If learning residuals is enabled, it will cause alternate layers to learn a representation of the residuals for a given layer rather than the layer itself, by introducing shortcut connections. In other words, residual networks tweak the mathematical formula of the typical layer’s equation to include the inputs of a lower layer in a node of a higher layer. Residual learning has proved to be very successful for image recognition as described in this paper.

If one of the automatic optimization options (see subsection 5.4.2 ) is enabled, the residual learning will be automatically set. If you disable the automatic options, you can choose to include or exclude it (see Figure 5.16 ).

\includegraphics[]{images/deepnet/learn-residuals}
Figure 5.16 Enable or disable the residuals learning

Batch Normalization

If batch normalization is enabled, it will cause the outputs of a network to be normalized before being passed to the activation function, as described in this paper. This will introduce extra parameters in each layer (the mean, variance, and scale of the layer), and will significantly slow down training.

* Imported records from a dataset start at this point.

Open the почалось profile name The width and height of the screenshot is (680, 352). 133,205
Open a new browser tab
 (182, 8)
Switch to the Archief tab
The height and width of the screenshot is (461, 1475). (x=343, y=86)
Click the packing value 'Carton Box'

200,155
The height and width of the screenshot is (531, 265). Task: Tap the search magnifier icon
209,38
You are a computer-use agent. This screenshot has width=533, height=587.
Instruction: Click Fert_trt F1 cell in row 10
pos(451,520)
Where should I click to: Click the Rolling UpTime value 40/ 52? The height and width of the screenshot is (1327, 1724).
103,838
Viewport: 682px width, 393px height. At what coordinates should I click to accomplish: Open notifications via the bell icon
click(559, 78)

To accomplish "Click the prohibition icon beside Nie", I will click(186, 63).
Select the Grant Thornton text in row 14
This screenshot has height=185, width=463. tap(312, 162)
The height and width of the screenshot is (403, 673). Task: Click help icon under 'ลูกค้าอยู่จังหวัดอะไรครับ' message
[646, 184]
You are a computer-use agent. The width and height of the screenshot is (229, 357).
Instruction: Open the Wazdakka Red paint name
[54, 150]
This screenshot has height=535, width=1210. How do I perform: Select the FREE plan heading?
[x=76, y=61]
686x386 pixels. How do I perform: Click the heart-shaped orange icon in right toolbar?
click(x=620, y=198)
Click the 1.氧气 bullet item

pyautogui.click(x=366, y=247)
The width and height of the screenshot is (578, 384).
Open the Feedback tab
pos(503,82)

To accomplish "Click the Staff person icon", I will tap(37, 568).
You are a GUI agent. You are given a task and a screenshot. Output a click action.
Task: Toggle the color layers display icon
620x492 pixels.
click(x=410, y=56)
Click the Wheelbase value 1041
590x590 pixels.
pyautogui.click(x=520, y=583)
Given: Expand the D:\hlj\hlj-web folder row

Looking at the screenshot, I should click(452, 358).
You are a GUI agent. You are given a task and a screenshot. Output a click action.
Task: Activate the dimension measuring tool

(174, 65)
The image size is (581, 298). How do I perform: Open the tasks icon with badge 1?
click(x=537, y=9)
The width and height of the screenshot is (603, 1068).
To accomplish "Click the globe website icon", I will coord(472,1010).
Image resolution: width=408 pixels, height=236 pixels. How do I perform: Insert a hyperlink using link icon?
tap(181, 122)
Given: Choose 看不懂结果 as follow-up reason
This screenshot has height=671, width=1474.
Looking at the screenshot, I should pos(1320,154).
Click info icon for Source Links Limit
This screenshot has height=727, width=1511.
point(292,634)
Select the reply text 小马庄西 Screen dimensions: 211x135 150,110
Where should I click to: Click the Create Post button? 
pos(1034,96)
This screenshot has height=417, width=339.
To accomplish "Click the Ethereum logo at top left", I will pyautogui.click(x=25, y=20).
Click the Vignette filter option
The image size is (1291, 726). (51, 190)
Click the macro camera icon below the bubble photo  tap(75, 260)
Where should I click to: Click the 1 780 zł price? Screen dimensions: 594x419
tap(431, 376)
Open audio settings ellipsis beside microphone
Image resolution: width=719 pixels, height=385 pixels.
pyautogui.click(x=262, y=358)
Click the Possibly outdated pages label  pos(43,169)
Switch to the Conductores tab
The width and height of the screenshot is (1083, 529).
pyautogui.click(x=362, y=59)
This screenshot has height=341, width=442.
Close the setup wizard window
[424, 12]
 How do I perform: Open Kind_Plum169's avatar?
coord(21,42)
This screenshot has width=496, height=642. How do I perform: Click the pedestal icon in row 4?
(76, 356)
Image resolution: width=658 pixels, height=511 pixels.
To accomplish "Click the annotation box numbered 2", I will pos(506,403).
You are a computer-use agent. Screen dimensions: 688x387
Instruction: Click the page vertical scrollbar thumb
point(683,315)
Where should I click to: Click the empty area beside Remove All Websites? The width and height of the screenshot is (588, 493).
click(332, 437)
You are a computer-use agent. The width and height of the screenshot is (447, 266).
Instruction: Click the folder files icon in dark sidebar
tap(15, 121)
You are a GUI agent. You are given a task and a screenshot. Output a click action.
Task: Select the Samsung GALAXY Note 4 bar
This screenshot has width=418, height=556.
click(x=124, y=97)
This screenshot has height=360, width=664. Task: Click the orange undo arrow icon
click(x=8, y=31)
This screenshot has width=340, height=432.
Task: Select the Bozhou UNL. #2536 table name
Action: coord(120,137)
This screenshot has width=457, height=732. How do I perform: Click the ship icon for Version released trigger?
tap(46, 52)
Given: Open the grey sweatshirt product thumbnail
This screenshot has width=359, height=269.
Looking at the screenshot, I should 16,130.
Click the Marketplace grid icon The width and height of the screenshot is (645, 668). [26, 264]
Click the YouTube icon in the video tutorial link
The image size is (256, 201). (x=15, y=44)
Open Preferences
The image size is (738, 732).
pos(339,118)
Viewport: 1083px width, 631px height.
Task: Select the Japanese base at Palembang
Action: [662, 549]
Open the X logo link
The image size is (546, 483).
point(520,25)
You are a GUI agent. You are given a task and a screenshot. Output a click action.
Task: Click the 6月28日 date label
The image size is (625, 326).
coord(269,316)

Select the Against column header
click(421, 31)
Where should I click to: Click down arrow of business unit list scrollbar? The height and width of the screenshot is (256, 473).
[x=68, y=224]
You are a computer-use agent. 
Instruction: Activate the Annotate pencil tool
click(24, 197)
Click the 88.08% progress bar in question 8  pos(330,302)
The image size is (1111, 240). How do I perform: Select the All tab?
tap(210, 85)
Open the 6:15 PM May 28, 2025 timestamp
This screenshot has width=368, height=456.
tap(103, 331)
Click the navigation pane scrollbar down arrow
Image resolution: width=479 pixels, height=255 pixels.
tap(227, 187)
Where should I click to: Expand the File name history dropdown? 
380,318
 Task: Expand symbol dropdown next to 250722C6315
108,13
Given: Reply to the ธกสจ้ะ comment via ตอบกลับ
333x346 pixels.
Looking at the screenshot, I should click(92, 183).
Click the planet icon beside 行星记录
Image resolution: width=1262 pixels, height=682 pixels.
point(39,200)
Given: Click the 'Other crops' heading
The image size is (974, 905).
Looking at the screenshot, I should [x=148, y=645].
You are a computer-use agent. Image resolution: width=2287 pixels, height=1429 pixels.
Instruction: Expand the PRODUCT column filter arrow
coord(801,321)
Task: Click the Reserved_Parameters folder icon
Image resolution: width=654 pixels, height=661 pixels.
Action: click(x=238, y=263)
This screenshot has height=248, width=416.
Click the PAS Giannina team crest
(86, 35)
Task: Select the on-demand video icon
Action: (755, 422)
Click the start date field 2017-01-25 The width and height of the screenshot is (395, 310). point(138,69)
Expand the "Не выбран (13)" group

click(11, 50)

If one of the automatic optimization options (see subsection 5.4.2 ) is enabled, the batch normalization will be automatically set. If you disable the automatic options, you can choose to include or exclude it (see Figure 5.17 ).

\includegraphics[]{images/deepnet/batch-normalization}
Figure 5.17 Enable or disable the batch normalization

Tree Embedding

If tree mebedding is enabled, the network will learn a tree-based representation of the data as engineered features along with the raw features, essentially by learning trees over slices of the input space and a small amount of the training data. The theory is that these engineered features will linearize obvious non-linear dependencies before training begins accelerating the learning process.

If one of the automatic optimization options (see subsection 5.4.2 ) is enabled, the tree embedding will be automatically set. If you disable the automatic options, you can choose to include or exclude it (see Figure 5.18 ).

\includegraphics[]{images/deepnet/tree-embedding}
Figure 5.18 Enable or disable the tree embedding

To learn more about the residual learning, the batch normalization and the tree embedding, read this blog post.

5.4.8 Algorithm

BigML deepnets allow you to select different gradient descent algorthims to optimize the network weights in order to minimize the loss function. These algorithms have some specific parameters explained in Gradient Descent Algorithm and also some common ones such as the learning rate, the dropout rate, and the seed described in Gradient Descent Algorithm , Dropout Rate , and Seed , respectively.

If one of the automatic optimization options (see subsection 5.4.2 ) is enabled, the algorithm parameters will be automatically set. If you disable the automatic options, you can configure them.

Gradient Descent Algorithm

The most widely used algorithm during the neural networks training is the gradient descent algorithm. This optimization algorithm is used to minimize the loss function. Although the gradient descent is the most important and popular technique used to train neural networks, it presents some problems associated such as converging to a sub-optimal local minimma or setting a proper learning rate (not too small to avoid slow convergence and not too big to avoid divergence). To further optimize the gradient descent, BigML offers several optimization algorithms:

  • Momentum: this method helps accelerate the gradient descent in the right direction dampening the oscillations until convergence. Therefore, it usually leads to faster and stable converge by reducing the unnecessary parameter updates. The configurable parameters for this algorithm include:

    • Momentum: higher values accelerate the gradient descent.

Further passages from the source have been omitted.